== Records for this task ==
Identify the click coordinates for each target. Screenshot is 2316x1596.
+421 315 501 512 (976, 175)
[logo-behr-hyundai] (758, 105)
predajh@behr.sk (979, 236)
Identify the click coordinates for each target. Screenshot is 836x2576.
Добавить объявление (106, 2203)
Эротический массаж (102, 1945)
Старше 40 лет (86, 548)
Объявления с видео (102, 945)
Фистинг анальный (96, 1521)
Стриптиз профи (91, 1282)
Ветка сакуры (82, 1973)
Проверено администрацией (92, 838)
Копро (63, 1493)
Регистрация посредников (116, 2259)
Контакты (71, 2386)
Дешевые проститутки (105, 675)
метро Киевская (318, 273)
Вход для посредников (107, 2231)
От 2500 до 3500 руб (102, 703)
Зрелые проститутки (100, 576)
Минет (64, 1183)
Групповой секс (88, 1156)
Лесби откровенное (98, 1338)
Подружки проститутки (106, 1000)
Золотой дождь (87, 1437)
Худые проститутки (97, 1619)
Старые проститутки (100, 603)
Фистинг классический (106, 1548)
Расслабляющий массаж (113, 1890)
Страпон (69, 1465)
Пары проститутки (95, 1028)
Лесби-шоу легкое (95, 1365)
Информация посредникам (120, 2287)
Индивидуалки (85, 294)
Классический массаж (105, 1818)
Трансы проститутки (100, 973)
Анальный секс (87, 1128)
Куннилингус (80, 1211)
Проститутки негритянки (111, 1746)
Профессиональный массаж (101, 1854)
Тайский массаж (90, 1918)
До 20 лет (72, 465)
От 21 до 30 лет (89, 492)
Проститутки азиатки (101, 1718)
===
**Problem description**
Look through the material above and print exactly the lines from the one containing "Фистинг анальный (96, 1521)" to the one containing "Индивидуалки (85, 294)", both included, and nothing more.

**Result of the exercise**
Фистинг анальный (96, 1521)
Стриптиз профи (91, 1282)
Ветка сакуры (82, 1973)
Проверено администрацией (92, 838)
Копро (63, 1493)
Регистрация посредников (116, 2259)
Контакты (71, 2386)
Дешевые проститутки (105, 675)
метро Киевская (318, 273)
Вход для посредников (107, 2231)
От 2500 до 3500 руб (102, 703)
Зрелые проститутки (100, 576)
Минет (64, 1183)
Групповой секс (88, 1156)
Лесби откровенное (98, 1338)
Подружки проститутки (106, 1000)
Золотой дождь (87, 1437)
Худые проститутки (97, 1619)
Старые проститутки (100, 603)
Фистинг классический (106, 1548)
Расслабляющий массаж (113, 1890)
Страпон (69, 1465)
Пары проститутки (95, 1028)
Лесби-шоу легкое (95, 1365)
Информация посредникам (120, 2287)
Индивидуалки (85, 294)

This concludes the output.